Security Requirements
Required Practices for Safeguarding Access to Confidential Data
The Department of Health Care Access and Information (HCAI) has additional requirements to the CPHS requirements. These requirements apply to all researchers, their contractors, and subcontractors.
If the researcher demonstrates that he or she is unable to comply with any of the requirements below, the researcher may request an exception from these requirements. An exception will only be granted if the researcher can demonstrate that adequate alternative measures have been taken to minimize risks to justify the exception.
General Safeguards
- The researcher must provide a plan sufficient to protect personal information from improper use and disclosures, including sufficient administrative, physical, and technical safeguards to protect personal information from reasonable anticipated threats to the security or confidentiality of the information.
- The researcher must provide sufficient written assurances that the personal information will not be reused or disclosed to any other person or entity, or used in any manner, not approved in the research protocol, except as required by law or for authorized oversight of the research project.
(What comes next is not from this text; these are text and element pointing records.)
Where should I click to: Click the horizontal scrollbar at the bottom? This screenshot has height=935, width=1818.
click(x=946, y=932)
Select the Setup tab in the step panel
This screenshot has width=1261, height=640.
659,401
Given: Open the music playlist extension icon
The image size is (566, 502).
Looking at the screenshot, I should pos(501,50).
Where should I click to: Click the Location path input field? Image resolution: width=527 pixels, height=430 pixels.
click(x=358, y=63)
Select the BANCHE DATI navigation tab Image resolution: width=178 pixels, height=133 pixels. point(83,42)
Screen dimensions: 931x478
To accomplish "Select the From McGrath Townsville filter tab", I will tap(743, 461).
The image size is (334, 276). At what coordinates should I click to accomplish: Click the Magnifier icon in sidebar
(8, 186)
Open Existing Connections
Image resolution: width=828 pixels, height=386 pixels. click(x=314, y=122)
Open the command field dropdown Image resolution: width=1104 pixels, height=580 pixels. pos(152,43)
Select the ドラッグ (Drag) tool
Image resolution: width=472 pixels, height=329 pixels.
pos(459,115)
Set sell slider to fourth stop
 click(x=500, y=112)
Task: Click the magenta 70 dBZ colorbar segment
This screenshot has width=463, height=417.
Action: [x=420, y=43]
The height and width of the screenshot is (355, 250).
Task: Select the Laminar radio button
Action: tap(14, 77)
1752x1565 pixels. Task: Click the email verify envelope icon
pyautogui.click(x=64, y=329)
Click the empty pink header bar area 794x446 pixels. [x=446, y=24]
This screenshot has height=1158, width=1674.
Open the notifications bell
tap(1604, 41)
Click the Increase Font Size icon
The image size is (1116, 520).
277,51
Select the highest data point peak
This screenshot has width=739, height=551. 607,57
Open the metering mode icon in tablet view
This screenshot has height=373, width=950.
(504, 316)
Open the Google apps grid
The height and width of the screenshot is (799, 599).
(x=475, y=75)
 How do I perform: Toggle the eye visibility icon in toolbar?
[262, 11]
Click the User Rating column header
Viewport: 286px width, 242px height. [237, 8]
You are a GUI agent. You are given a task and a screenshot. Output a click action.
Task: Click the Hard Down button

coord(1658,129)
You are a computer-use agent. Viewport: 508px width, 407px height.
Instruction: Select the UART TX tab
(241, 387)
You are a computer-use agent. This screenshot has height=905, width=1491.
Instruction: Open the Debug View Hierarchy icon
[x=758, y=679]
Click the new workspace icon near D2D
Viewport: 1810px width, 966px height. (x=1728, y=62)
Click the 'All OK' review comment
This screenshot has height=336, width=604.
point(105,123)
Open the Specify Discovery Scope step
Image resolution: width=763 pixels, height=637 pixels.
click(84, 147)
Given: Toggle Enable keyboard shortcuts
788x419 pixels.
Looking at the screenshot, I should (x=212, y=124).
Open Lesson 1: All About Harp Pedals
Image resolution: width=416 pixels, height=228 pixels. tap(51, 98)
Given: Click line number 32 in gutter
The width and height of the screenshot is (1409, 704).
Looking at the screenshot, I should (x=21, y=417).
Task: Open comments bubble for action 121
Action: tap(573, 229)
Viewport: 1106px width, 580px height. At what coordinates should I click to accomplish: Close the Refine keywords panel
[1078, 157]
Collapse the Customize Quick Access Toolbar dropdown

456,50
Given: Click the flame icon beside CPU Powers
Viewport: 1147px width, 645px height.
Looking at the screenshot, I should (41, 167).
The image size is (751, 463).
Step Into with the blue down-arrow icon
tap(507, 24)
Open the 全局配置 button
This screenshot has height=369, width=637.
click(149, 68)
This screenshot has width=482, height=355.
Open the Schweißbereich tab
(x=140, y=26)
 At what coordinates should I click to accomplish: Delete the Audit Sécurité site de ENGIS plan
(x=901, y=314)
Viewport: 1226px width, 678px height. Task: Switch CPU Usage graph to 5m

- The researcher must provide a sufficient plan to destroy or return all personal information as soon as it is no longer needed for the research project, unless the researcher has demonstrated an ongoing need for the personal information for the research project and has provided a long-term plan sufficient to protect the confidentiality of that information.
- Researchers must state whether data/samples will be destroyed or returned as soon as it is no longer needed for the research.
- Researchers must provide proof of destruction to HCAI certifying data has been destroyed or returned.
Administrative Safeguards
- All research staff with access to data shall have training on Privacy and Data Security. Research teams shall hold any confidentiality statements related to general use, security, and privacy for the full term of the research project.
- Researchers should have proper vetting either through reference checks or background checks for any person who has access to data.
- Researchers should ensure that data will not be provided to any unauthorized person or reused for any other purposes other than what is originally approved.
- Researchers shall take appropriate precautions to ensure that data cannot be used to personally identify individuals.
- Researchers must request an alternative to SSN for unique identifiers.
- All data requested shall only be the minimum data needed to complete the study.
- Access to the data will be limited to those performing the research.
- HCAI requires that no cell (and no statistic based on a cell of) 11 or less may be used reporting aggregate data.
Physical Safeguards
- Researchers should describe how faxes with HCAI data are secured in secure or non-secure areas.
- Researchers must describe how facilities which store data in paper or electronic form, have controlled access procedures, and 24-hour guard or monitored alarm.
- Researchers should indicate whether identifiers will be stored separately from analysis data.
Technical Safeguards
- Researchers must describe how all computers that contain data will have full disc encryption that uses FIPS 140-2 certified products.
- All data on removable media devices (e.g. USB thumb drives, CD/DVD, smartphones, backup tapes) will be encrypted with software which is a FIPS 140-2 certified product.
- Researchers should indicate how all workstations, laptops and other systems that process and/or store data have security patches applied in a reasonable time frame (include the frequency).
- Researchers must explain how all transmissions of electronic data outside the secure internal network (e.g., emails, website access, and file transfer) are encrypted using software which is a FIPS 140-2 certified.
- Researchers must describe how all password controls are in place to protect data stored on workstations, laptops, servers, and removable media and should follow a minimum of 16 characters with at least one capital letter, one small letter, one number and one special character.
- Researchers must provide what security antivirus controls are in place by product name and current version.
- Researchers must describe methods of secure wiping, degaussing, or physical destruction to be used when disposing of electronic data in accordance with NIST Guidelines for Media Sanitization NIST Special Publication 800-88 Revision 1.
- HCAI provided data is not allowed to be published or accessible to the Internet.